I'd say a huge lesson that I learned in re dealing with hurricanes in the Keys was that, as painful as it may be, most palms need to be planted down into the rock, whether that's done with a pick or a bobcat with an auger. I crossed my fingers often thinking planting on top of the rock and building up a thick layer of humus would be fine after a period of adjustment, but I know now it can take years for a palm (even Cocos) to really get its roots down into the rock so that it can withstand such forces. Unfortunately we got hit by one of the worst storms ever just five or six years after most of my landscape got planted, and they weren't prepared.

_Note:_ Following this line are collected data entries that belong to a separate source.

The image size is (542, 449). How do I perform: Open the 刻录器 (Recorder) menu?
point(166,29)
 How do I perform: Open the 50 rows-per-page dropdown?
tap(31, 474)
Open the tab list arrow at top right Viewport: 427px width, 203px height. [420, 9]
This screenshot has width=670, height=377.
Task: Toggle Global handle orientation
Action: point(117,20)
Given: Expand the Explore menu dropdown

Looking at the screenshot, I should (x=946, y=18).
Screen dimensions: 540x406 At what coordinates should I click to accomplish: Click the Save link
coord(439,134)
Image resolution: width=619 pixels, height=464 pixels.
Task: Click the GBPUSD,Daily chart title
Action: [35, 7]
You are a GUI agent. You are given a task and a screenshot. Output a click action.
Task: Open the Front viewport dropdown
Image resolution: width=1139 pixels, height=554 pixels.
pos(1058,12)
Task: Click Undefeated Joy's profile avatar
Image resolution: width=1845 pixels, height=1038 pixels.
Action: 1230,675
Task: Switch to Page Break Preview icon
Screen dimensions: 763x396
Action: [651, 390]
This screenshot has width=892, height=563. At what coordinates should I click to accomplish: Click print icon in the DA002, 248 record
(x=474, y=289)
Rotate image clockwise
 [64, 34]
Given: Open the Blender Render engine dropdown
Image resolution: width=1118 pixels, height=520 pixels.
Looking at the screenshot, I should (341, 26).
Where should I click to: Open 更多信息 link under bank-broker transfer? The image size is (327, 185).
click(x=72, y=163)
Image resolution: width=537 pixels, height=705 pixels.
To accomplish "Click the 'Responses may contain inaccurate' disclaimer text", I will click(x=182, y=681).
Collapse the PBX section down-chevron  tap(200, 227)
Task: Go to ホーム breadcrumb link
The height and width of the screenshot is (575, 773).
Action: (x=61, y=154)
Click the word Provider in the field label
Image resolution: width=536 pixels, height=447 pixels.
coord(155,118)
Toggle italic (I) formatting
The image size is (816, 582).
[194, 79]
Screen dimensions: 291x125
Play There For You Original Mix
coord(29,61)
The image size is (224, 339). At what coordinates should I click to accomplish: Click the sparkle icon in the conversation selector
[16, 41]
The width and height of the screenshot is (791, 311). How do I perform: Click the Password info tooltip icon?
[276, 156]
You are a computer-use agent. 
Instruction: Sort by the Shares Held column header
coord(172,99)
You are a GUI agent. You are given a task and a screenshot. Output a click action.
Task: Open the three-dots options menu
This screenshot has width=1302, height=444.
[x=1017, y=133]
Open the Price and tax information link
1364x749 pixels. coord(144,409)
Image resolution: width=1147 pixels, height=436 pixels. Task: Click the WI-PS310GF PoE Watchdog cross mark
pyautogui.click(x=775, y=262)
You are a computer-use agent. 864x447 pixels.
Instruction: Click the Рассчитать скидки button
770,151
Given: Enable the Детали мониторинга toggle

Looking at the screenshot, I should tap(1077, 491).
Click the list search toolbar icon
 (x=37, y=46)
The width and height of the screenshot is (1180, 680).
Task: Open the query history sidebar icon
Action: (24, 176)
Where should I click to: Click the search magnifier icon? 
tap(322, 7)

A side-note is that we had a terrible forest fire a few months after the storm that tragically ripped a mile-long swath through some of the densest forest of Coccothrinax and Leucothrinax in the Keys. Most Leucothrinax resprouted after the fire. In contrast, virtually all Coccothrinax were completely killed. That was a major loss.

  • Upvote 2

Michael Norell

Rancho Mirage, California | 33°44' N 116°25' W | 287 ft | z10a | avg Jan 43/70F | Jul 78/108F avg | Weather Station KCARANCH310

previously Big Pine Key, Florida | 24°40' N 81°21' W | 4.5 ft. | z12a | Calcareous substrate | avg annual min. approx 52F | avg Jan 65/75F | Jul 83/90 | extreme min approx 41F

previously Natchez, Mississippi | 31°33' N 91°24' W | 220 ft.| z9a | Downtown/river-adjacent | Loess substrate | avg annual min. 23F | Jan 43/61F | Jul 73/93F | extreme min 2.5F (1899); previously Los Angeles, California (multiple locations)

Posted

As @PalmatierMeg points out, those species that evolved in tropical, hurricane/typhoon areas will fare the best. I will guess that Acoelorrhaphe also does well.

Posted

From IRMA and IAN, both Cat 1 in my area what I saw that was most impressive was not so much the species but the height and openness of the position.  All tall palms took a big hit losing many leaves, some had spear decapitated.  Yet I had no damage to a 25' sabal mauritiiformis growing adjacent(touching) on the leeward side  of a big magnolia and several chambeyronias plus all my small palms no leaf wind damage.  This limited foliage loss also extended to crotons and other plahts on the leeward side of the house under canopy.  All canopy palms lost at least several leaves, sometimes that included newer ones.  My lot has a strip of oak forest to the south so from the south it is wind protected by 30 to 60 foot oaks that slow the wind.  SO even if the winds came out of the south they would be reduced.  Wind velocities we see on TV are not necessarily what your palms see.  The standard meteorological wind measurement for hurricanes is at 33' above the ground and of course not in a protected area or an area with ground structures to slow the wind.   33' can be 10-15 mph more wind velocity than the ground.   Ground structures and forests that have a lot of wind drag cut that wind velocity number down quite a bit, maybe 20-25%.   Using this in your landscape plan may help for a Cat 1 maybe a Cat 2 but those hurricanes that have the really high winds may wreak havoc on that plan.  Yes Caribbean palms probably survive hurricanes better than most but the example of sabal mauritiiformis(terrible palms in wind for leaf damage) growing with the magnolia, the shorter chambeys, teddys and crotons had a lot less damage than my more exposed carribean palms in IAN(97mph max gusts).  The key I think is how strong winds will your palm see?  Before IRMA we saw nothing even hurricane strength for 80 years in my area, but both IRMA and IAN were Cat 1 in 2017 and 2022.  There probably isnt enough statistical data to decide that tampa was somehow a low hurricane hit zone but perhaps lower winds can be expected.  Conditions change and so to the stats, making statistical interpretations of the probabilities of these events in a given area very tough. 

Formerly in Gilbert AZ, zone 9a/9b. Now in Palmetto, Florida Zone 9b/10a??